Data for the task START
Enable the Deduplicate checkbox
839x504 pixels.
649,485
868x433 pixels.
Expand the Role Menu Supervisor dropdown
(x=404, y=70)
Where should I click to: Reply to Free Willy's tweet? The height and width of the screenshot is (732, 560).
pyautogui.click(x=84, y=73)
Data for the task END
Data for the task START
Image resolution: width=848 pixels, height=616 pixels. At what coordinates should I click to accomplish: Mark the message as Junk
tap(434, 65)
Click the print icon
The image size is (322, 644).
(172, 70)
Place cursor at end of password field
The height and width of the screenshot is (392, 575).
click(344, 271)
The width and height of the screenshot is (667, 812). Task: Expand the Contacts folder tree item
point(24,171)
Data for the task END
**Problem description**
Would you retype the lines above from the one with "Image resolution: width=848" down to the one with "Place cursor at end of password field", word for word, both ends included and no other lines?

**Solution to this exercise**
Image resolution: width=848 pixels, height=616 pixels. At what coordinates should I click to accomplish: Mark the message as Junk
tap(434, 65)
Click the print icon
The image size is (322, 644).
(172, 70)
Place cursor at end of password field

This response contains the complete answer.